As part of the arrangements under the Financing Agreement, the Agent, Mr. Steel, and the Company and Steel Media (as borrowers under the Financing Agreement) have also entered into a subordination agreement (the “Subordination Agreement”) under which Mr. Steel has agreed, subject to the terms and conditions of the Subordination Agreement, to subordinate to the lenders and holders of Financing Notes and the Financing Warrant issued under the Financing Agreement (i) certain obligations, liabilities, and indebtedness, including, without limitation, payments under the Note and payments of Earnout Consideration, owed to him by the Company and any of its subsidiaries and (ii) Mr. Steel’s right to exercise the Put Right.

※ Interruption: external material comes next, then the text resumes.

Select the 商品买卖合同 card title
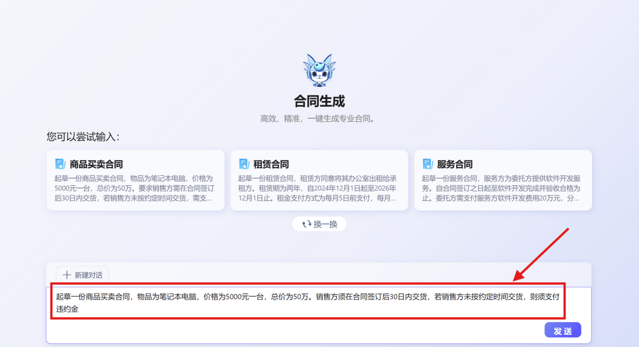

The foregoing descriptions of the Financing Agreement, the Initial Financing Note, the Pledge and Security Agreement, the Financing Warrant, the Financing Registration Rights Agreement and the Subordination Agreement are not complete and are qualified in their entirety by reference to the full and complete terms of the Financing Agreement, the Initial Financing Note, the Pledge and Security Agreement, the Financing Warrant, the Financing Registration Rights Agreement and the Subordination Agreement, which are attached to this Form 8-K as Exhibits 10.23, 10.24, 10.25, 4.8 and 10.26, respectively and incorporated herein by reference.


Employment Agreements


In connection with the acquisition of Steel Media, on October 30, 2014, the Company entered into an employment agreement with each of Messrs. Steel, Chad Holsinger and Adam Bigelow. The material terms of the employment agreements with Messrs. Steel and Holsinger are described under Item 5.02 of this report and incorporated herein by reference.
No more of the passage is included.